§ **PASSAGE PROVIDED**
****
METHOD AND APPARATUS FOR AIRBORNE DISSEMINATION AND IMPLANTATION OF SEEDS

Abstract

This invention relates to a method and apparatus for the airborne dissemination and implantation of seeds utilizing an aerodynamic seed delivery apparatus with built-in nutrients, anti-pest, and anti-fungal properties that can be disseminated rapidly from an airborne platform. The velocity of impact and depth of penetration into specific soil types by the delivery apparatus can be controlled up to a terminal velocity kinetic energy by exploiting a specified drag coefficient, mass, and altitude of release. The seeds are delivered and imbedded into the soil at the optimal depth and orientation to maximize germination rates, since seed orientation has a pronounced effect on germination and sprout mortality rates. Flight paths for Unmanned Aerial Vehicles (UAVs) utilized for dissemination can be automated to adjust coordinates based on wind vectors, terrain elevation data, and soil permeability data to efficiently achieve a desired penetration depth across a specified geographic area.
****
§ **COLLECTED MATERIAL**
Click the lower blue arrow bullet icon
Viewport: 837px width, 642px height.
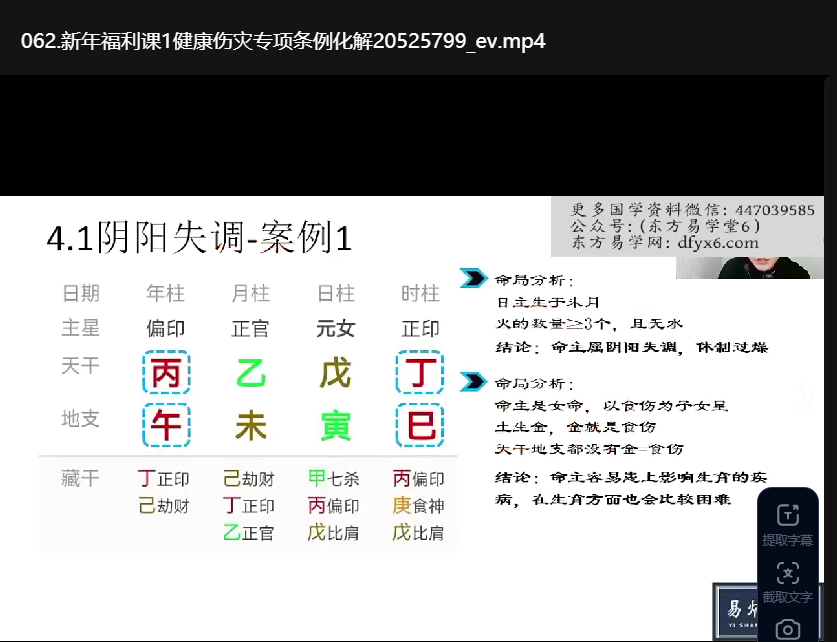coord(472,382)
****
§ **GOALS**
A – Turn the paragraph of the seed-dissemination abstract beginning "This invention relates to" into a short bulleted list that keeps its main facts.
B – Write the next section of the seed-dissemination abstract, continuing from its final sentence.
The material placed after the seed-dissemination abstract comes from a separate source.

§ **ANSWERS**
A –
- The invention is a method and apparatus for dispersing seeds from the air and implanting them in the soil.
- It uses an aerodynamic seed delivery apparatus with built-in nutrients, anti-pest, and anti-fungal properties. This apparatus can be released rapidly from an airborne platform.
- Impact velocity and penetration depth in specific soil types can be controlled, up to terminal-velocity kinetic energy, through a specified drag coefficient, mass, and release altitude.
- Seeds are embedded at the optimal depth and orientation to maximize germination rates, since orientation strongly affects germination and sprout mortality.
- UAV flight paths can be automated to adjust coordinates for wind vectors, terrain elevation, and soil permeability, reaching a desired penetration depth across a given area.

B –
Claims

1. A method to calculate a flight path of an Unmanned Aerial Vehicle (UAV) comprising: a. a delineated geographic area for the desired dissemination of seeds, b. a dissemination apparatus is on the UAV, c. said dissemination apparatus is configured to release a plurality of aerodynamic seed delivery apparatus, d. a predetermined rate of release of said dissemination apparatus is specified, e. a predetermined area of coverage for said dissemination apparatus is specified from a coordinate above said delineated geographic area, f. a means to enable and disable release of aerodynamic seed delivery apparatus from said dissemination apparatus, g. a specified depth of implantation desired for said aerodynamic seed delivery apparatus on said delineated geographic area, h. a specified penetrability of the target soil within said delineated geographic area, i. a specified density of seed distribution desired on said delineated geographic area, j. a specified drag coefficient of said aerodynamic seed delivery apparatus, k. a specified mass of said aerodynamic seed delivery apparatus, l. a specified cross-section of said aerodynamic seed delivery apparatus, whereby said flight path will span said delineated geographic area such that said aerodynamic seed delivery apparatus are released from an elevation above said target soil such that sufficient velocity is achieved to ensure said specified depth of implantation is achieved throughout the said geographic area at said density of seed distribution by utilizing said means to enable and disable release.

2. A method according to claim 1 further comprising: a. controlling, by at least one computing device of the UAV, a flight path of the UAV, b. a wind velocity, c. and adjusting, by the at least one computing device, the flight path of the UAV based on wind velocity, whereby said flight path will be adjusted to ensure said aerodynamic seed delivery apparatus are released at the correct coordinates within said delineated geographic area to achieve implantation throughout the said geographic area at said density of seed distribution.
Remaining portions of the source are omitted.